Task objective: Your answer should consist of the lines below that hold the word "size".

----------------------------------------

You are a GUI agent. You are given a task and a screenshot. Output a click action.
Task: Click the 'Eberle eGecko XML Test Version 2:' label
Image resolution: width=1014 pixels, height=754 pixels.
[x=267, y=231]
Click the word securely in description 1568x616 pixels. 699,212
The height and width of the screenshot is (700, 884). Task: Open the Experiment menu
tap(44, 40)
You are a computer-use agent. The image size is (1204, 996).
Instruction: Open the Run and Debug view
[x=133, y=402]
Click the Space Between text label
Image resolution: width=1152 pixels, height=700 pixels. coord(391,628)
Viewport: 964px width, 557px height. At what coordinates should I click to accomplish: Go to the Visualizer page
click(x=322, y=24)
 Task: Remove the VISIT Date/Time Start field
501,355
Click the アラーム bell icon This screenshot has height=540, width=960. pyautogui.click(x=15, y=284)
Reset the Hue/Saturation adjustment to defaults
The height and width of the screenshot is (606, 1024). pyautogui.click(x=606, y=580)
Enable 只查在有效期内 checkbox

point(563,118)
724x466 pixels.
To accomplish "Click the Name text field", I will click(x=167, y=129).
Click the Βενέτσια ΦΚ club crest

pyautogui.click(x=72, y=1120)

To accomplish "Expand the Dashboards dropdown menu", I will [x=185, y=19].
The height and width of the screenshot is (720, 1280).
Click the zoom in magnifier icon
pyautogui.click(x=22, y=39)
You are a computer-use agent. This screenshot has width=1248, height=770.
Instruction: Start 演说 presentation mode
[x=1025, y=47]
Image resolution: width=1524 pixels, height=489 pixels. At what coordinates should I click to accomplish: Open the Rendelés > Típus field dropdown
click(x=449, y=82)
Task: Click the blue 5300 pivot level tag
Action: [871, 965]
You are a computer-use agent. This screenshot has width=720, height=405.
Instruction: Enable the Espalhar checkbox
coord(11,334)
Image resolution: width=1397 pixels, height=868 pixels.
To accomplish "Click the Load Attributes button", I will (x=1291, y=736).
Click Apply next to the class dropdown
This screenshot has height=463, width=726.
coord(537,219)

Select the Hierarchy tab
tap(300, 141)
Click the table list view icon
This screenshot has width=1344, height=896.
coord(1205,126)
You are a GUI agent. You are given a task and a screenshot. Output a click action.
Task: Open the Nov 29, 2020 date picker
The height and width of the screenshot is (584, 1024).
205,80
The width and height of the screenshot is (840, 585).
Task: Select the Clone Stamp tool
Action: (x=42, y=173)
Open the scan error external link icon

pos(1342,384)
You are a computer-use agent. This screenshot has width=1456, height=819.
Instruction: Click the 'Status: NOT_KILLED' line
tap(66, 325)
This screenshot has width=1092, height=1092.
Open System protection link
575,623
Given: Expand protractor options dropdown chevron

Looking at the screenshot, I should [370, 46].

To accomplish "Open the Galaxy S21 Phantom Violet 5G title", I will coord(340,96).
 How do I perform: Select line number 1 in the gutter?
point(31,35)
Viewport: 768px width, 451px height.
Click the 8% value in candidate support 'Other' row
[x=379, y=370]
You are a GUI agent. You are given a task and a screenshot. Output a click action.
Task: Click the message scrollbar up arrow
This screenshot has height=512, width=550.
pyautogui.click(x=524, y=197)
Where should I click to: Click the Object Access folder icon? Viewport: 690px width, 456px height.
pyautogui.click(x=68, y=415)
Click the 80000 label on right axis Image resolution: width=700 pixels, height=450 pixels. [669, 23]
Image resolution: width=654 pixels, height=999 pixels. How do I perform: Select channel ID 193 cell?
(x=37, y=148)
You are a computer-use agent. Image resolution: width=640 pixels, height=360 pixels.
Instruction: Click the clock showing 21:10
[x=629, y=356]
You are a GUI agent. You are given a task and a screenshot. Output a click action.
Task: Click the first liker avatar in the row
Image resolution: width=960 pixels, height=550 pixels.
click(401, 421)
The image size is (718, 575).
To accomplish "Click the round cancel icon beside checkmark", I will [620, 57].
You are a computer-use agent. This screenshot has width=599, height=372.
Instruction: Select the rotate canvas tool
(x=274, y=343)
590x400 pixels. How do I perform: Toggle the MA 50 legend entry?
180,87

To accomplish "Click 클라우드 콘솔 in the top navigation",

----------------------------------------

Response box:
You are a computer-use agent. The image size is (1204, 996).
The image size is (718, 575).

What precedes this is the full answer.